- [MATERIAL FOR THIS EXERCISE]
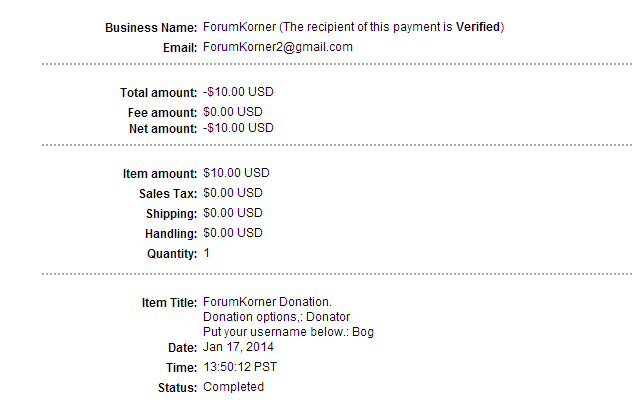Image resolution: width=634 pixels, height=405 pixels.
Task: Click the Email label
Action: pos(179,48)
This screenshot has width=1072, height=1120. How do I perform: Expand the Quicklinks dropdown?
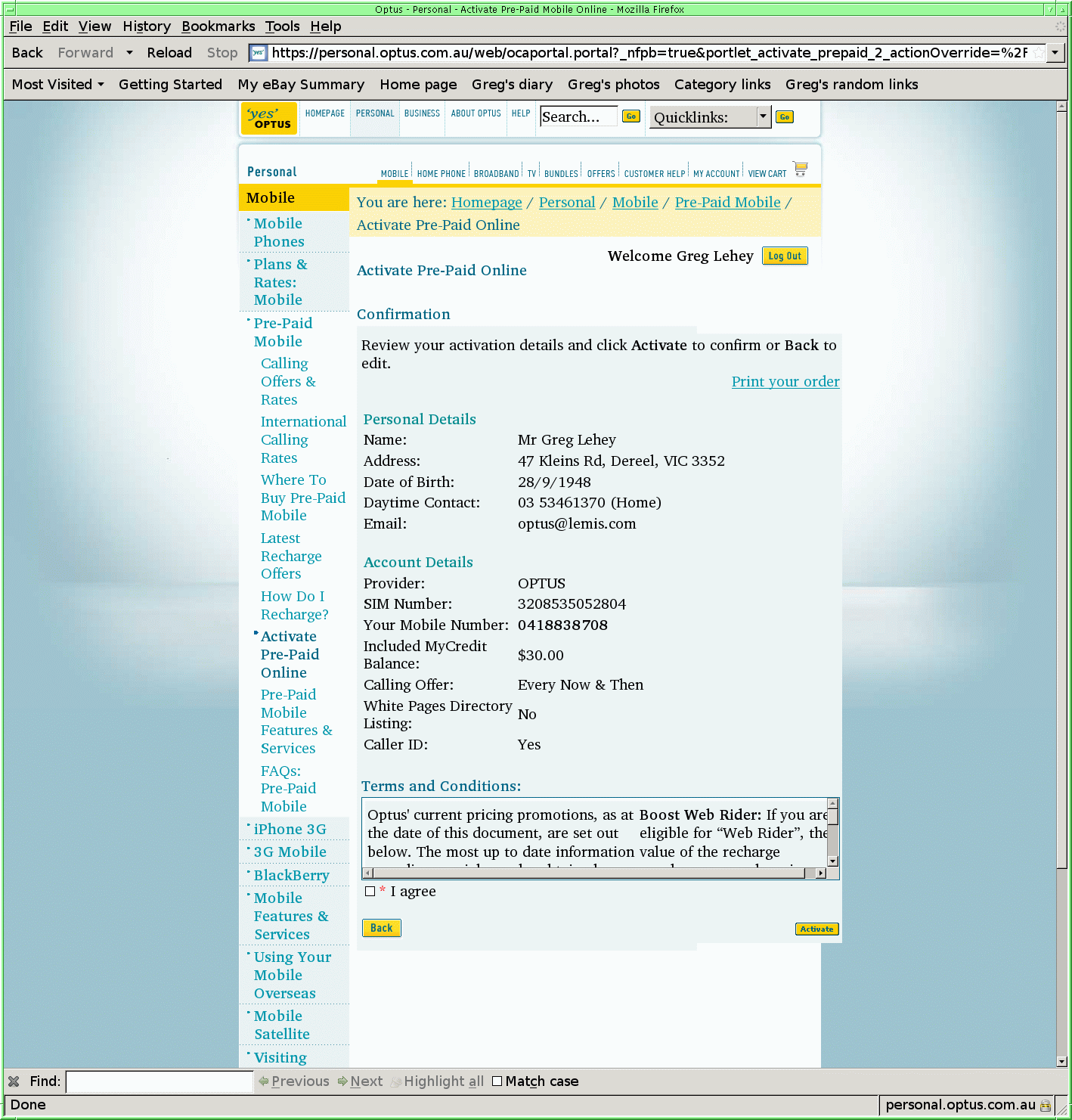[x=763, y=117]
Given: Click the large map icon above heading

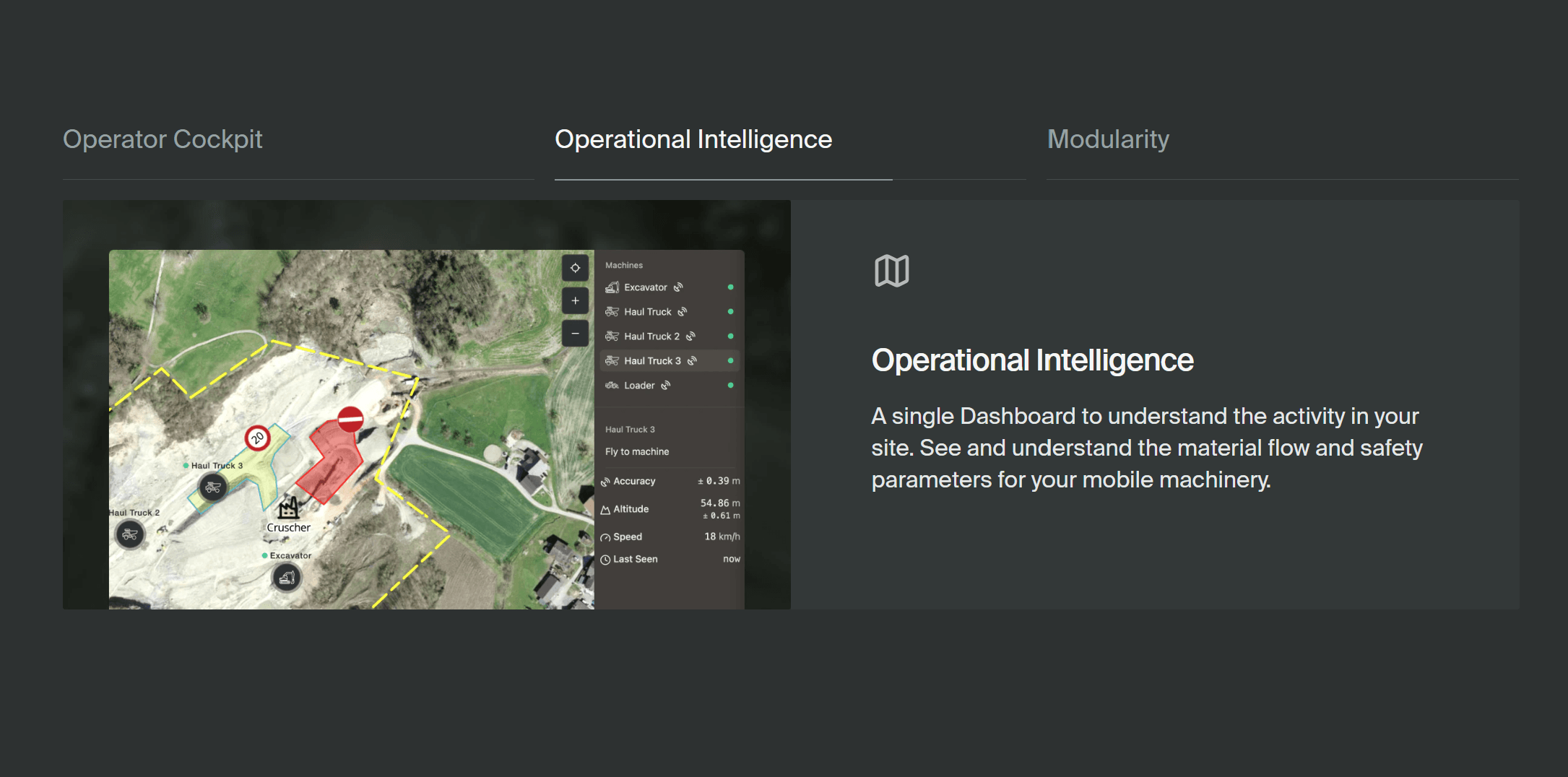Looking at the screenshot, I should [x=891, y=271].

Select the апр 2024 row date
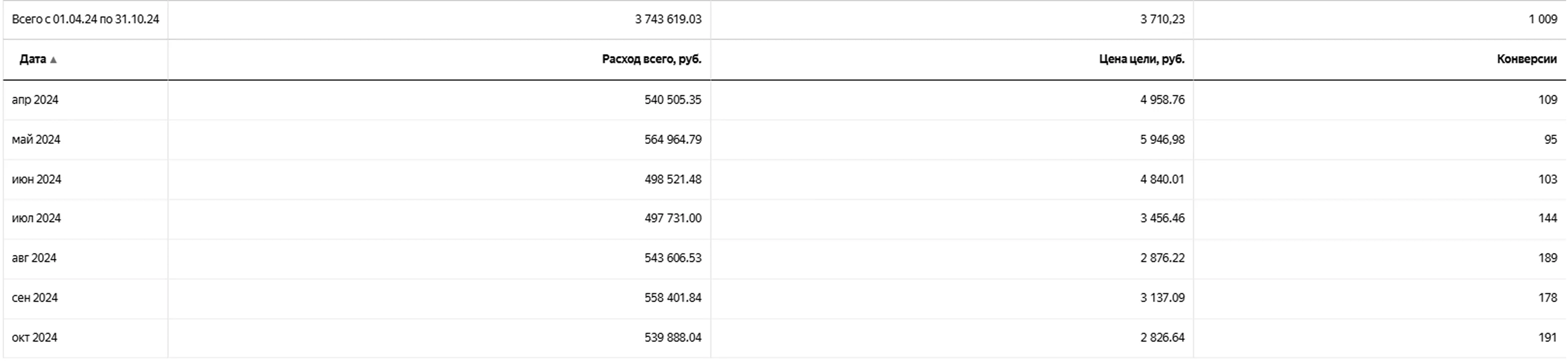tap(35, 100)
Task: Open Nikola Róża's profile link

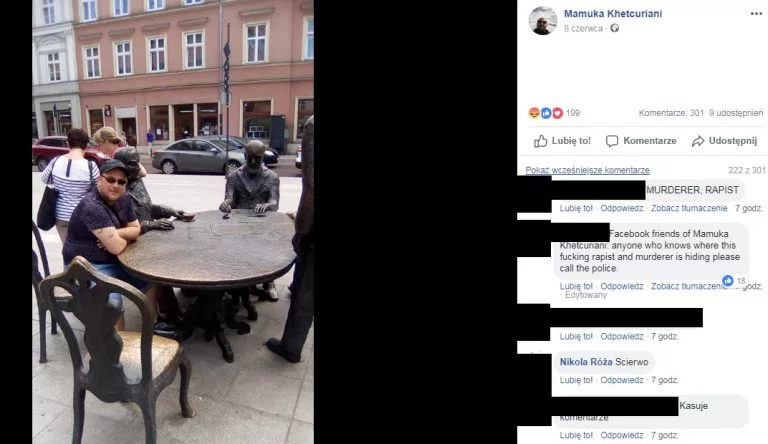Action: 586,362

- [EXERCISE BRIEF]
Transcribe exactly the lines that go from the one holding "Select the апр 2024 row date" through the last line of the entries, both included, and nothing besides them. Do not include any pictures.

- [ANSWER TO THIS EXERCISE]
Select the апр 2024 row date
tap(35, 100)
Task: Open Nikola Róża's profile link

Action: 586,362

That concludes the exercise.